§ 文書本文:
-------------------------

学生マンションや学生向けのシェアハウスを中心に、賃貸住宅を1726戸管理する九大前不動産(福岡市)は、九州大学の学生を主な入居者ターゲットとする。入居者の大学生に向けてコミュニティー醸成を支援する取り組みなどを進めている。
コミュニティー醸成を支援
主な商圏は福岡市西区の伊都エリアと福岡県糸島市で、管理物件の9割がRC造。管理を受託するオーナーは法人が7割、個人が3割だ。管理物件の入居者のうち、9割強を九州大学の学生が占める。
学生の生活支援の一つが、入居者向けイベントの主催だ。4月には3年ぶりに、新規入居者に向けたウエルカムパーティーを開催した。
入居者向けイベントは2012年から開始。年に4〜6回ほど実施していたが、新型コロナウイルス禍が原因で中止していた。バーベキュー、ハロウィーンパーティー、クリスマスパーティーなど、季節に合わせたイベントを行い、平均で50人、最大で約200人が参加していたという。
二つ目が、学生入居者向けにスペースを提供することだ。九州大学伊都キャンパスから徒歩10分に所在する、九大前不動産の事務所を一部、入居者に向けて開放。デスクスペースや応接室を設置し、飲み物の無料サービスも提供する。コロナ禍前は、毎週5〜10人ほどの学生が来社し、おしゃべりや社長に進路相談をするなど、思い思いに過ごしていた。

-------------------------

§ 記録データ:

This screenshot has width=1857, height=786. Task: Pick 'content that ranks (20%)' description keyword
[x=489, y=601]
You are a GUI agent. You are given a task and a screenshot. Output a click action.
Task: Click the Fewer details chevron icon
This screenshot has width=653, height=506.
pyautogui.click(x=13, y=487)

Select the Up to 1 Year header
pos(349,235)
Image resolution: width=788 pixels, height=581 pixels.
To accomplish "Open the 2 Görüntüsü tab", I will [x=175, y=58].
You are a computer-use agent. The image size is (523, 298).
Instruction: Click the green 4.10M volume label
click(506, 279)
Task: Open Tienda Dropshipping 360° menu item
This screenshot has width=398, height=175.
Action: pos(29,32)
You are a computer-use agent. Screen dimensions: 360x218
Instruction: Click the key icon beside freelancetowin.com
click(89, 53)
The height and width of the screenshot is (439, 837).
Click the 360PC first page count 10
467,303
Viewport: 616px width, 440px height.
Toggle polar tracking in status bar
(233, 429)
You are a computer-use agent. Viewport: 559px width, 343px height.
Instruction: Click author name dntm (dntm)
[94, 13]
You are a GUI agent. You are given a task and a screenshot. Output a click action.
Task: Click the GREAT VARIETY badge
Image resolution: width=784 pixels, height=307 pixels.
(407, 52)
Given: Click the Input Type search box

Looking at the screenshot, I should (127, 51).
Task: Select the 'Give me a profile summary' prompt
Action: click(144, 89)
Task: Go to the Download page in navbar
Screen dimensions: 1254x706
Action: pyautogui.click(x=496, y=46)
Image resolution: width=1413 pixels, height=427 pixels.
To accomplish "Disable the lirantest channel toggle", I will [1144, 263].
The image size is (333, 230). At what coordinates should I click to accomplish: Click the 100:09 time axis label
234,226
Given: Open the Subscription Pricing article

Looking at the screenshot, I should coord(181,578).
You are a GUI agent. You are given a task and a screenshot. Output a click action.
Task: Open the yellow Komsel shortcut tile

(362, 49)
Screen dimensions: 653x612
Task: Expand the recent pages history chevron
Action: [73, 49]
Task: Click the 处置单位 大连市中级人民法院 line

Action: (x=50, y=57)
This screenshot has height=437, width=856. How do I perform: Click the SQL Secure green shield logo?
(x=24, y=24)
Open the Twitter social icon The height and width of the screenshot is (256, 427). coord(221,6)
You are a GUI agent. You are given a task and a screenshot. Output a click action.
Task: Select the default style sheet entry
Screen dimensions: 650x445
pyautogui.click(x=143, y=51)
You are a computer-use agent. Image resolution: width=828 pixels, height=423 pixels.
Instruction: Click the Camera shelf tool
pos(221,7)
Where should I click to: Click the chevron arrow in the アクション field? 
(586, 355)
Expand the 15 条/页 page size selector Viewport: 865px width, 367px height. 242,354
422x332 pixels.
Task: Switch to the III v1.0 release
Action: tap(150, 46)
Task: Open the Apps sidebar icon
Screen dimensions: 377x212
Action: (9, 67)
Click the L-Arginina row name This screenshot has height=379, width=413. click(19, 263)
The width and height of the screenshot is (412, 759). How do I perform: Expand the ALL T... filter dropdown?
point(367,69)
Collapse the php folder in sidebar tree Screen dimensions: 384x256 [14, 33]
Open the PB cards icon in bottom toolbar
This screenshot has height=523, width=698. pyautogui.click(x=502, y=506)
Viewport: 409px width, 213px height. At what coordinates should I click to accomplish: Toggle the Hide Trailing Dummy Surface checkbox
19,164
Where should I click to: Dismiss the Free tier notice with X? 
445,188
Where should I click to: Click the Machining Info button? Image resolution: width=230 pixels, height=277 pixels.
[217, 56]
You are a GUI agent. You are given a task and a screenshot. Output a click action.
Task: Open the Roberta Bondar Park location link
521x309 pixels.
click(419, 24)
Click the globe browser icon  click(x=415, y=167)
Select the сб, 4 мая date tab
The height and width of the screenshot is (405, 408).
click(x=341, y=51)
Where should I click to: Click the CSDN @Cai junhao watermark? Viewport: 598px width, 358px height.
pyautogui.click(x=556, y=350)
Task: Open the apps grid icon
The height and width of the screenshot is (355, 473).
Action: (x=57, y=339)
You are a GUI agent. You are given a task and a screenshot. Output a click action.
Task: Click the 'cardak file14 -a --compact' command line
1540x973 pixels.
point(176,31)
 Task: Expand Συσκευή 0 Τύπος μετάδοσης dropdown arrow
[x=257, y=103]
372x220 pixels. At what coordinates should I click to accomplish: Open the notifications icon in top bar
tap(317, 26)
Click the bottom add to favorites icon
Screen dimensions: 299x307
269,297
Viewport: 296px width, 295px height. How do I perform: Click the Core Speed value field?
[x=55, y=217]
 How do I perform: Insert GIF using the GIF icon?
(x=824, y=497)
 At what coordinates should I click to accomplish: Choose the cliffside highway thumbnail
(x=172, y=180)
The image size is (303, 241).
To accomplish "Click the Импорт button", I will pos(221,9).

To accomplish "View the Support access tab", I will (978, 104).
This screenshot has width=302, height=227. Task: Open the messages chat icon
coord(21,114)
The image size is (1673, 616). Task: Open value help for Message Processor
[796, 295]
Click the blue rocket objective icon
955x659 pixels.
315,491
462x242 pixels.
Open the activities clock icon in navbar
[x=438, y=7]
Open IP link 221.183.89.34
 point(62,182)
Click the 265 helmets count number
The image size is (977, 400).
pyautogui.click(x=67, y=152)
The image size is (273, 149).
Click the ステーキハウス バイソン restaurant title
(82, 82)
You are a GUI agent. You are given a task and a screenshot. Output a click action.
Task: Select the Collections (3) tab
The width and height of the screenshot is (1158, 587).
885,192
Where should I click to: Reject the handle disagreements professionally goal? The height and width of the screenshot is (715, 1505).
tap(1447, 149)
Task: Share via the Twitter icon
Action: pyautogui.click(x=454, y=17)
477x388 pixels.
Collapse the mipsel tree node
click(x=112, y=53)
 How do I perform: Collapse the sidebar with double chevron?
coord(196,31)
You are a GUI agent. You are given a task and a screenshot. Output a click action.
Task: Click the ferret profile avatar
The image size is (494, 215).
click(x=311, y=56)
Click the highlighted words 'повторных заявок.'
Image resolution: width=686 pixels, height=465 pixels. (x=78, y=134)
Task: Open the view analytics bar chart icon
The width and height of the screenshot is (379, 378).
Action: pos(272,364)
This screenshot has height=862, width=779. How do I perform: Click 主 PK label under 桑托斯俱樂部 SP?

-------------------------

§ 解く問題:
A. 九大前不動産の記事によると、入居者向けイベントは何年に始まりましたか。
B. 九大前不動産の記事の続きを書いてください。
項目は別の出典から取ったものです。

§ 解答一覧:
A. 2012年です。

B.
同社事務所の社長室はガラス張りにし、利用する学生の様子を見ることができる一方、学生からも社長の働く様子がわかる。中下大輔社長が学生にとって相談しやすい身近な存在であることにこだわった。
加えて同社は、学生団体の活動への協賛や、地域活動への参加も積極的に行う。中下社長は、九州大学アメリカンフットボール部の地元後援会の事務局を務める。
中下社長は「関係を築けた入居者のきょうだいが九州大学に入学する際に、顧客として紹介を受けるなど、なんでも相談できることが入居の決め手になることもあった。コロナ禍が落ち着いたのでイベントを再開し、学生とのコミュニケーションに全力で取り組みたい」と話した。